• _Directions_
Convert every line of the data below into a numbered list, skipping any blank lines and leaving the pictures out of your answer.

• _Recorded information_
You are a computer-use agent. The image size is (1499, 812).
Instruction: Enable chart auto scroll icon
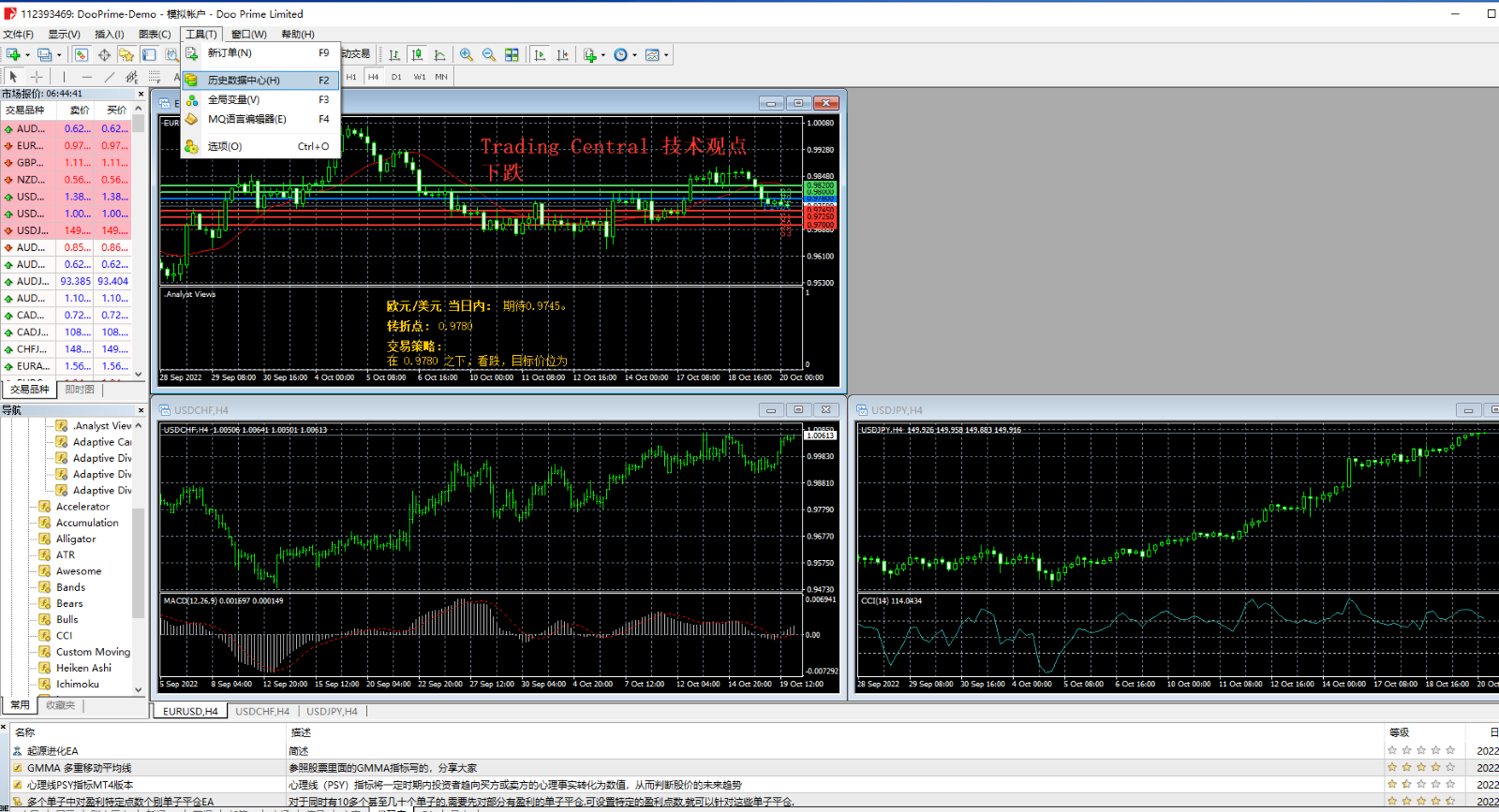pyautogui.click(x=540, y=55)
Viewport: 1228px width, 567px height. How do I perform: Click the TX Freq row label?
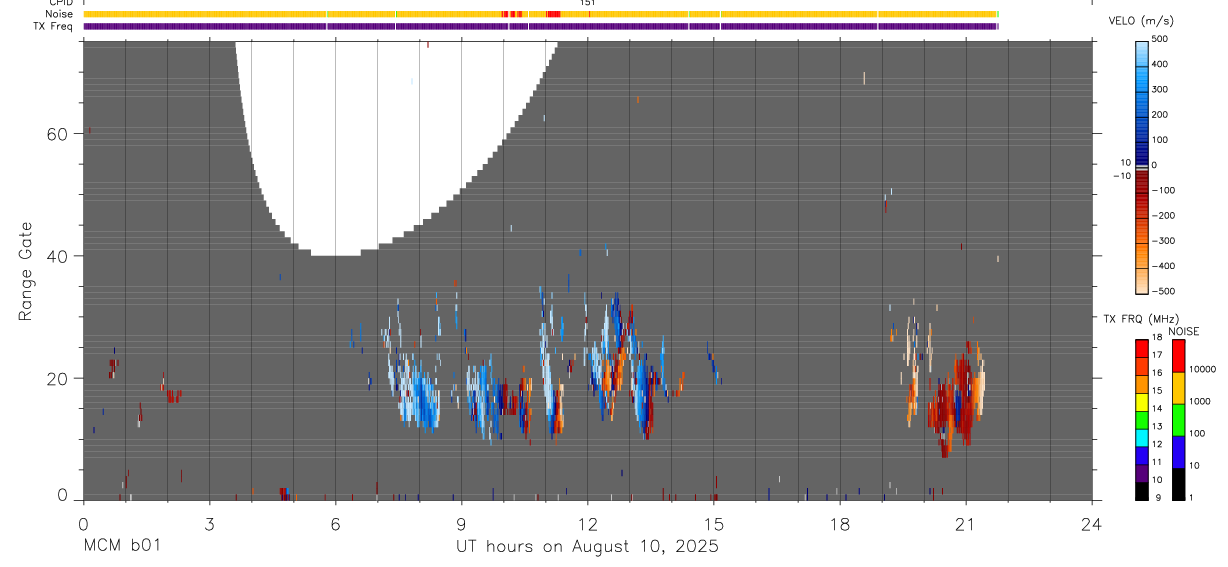pyautogui.click(x=53, y=26)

• _Response_
1. You are a computer-use agent. The image size is (1499, 812).
2. Instruction: Enable chart auto scroll icon
3. pyautogui.click(x=540, y=55)
4. Viewport: 1228px width, 567px height. How do I perform: Click the TX Freq row label?
5. pyautogui.click(x=53, y=26)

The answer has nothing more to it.